How does Lavender decide?

Not through trials.
Not through warrants.
Not through verified intelligence.

But through pattern recognition, metadata, phone usage, social connections, and behavioral assumptions — the kind of data science Silicon Valley uses to recommend shoes, now repurposed to recommend death.

Human Rights Watch confirms that such digital systems assign suspicion scores based on vast but unreliable datasets — a process that is inherently error-prone and biased, especially in a besieged population under surveillance.

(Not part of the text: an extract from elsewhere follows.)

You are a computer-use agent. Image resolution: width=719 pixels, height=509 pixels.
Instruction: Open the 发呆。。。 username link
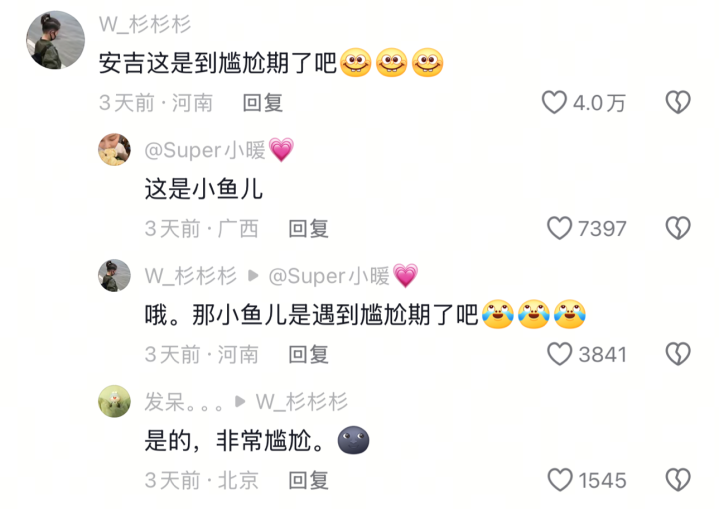tap(184, 402)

Thousands of names. Minimal human review. Efficiency achieved.

Progress!


Step 2: Track the “Suspect” — Preferably When He’s Home

Enter “Where’s Daddy?”

Once Lavender flags a person, this second system allegedly tracks their mobile phone location and alerts operators when the person enters their family home.

Why the home?

Because, according to intelligence sources quoted in the investigation, it’s easier to strike someone when they are not on the battlefield.

Translation:
They’re asleep.
They’re unarmed.
They’re surrounded by civilians.

Human Rights Watch notes that mobile phone location data is imprecise and unsuitable for life-and-death targeting decisions, yet it has reportedly been used to cue strikes anyway.

But hey — who needs accuracy when you have confidence?


Step 3: Call It “Precision” and Press Launch

This is where the magic happens.

A machine says: Target is home.
A human glances at the screen.
A bomb is dropped.

The family disappears.

And the press release later explains it all with comforting phrases like:

  • “High-value target”
  • “Operational necessity”
  • “Collateral damage”

Because when an algorithm helps choose the timing, suddenly mass civilian death becomes a technical side effect, not a moral catastrophe.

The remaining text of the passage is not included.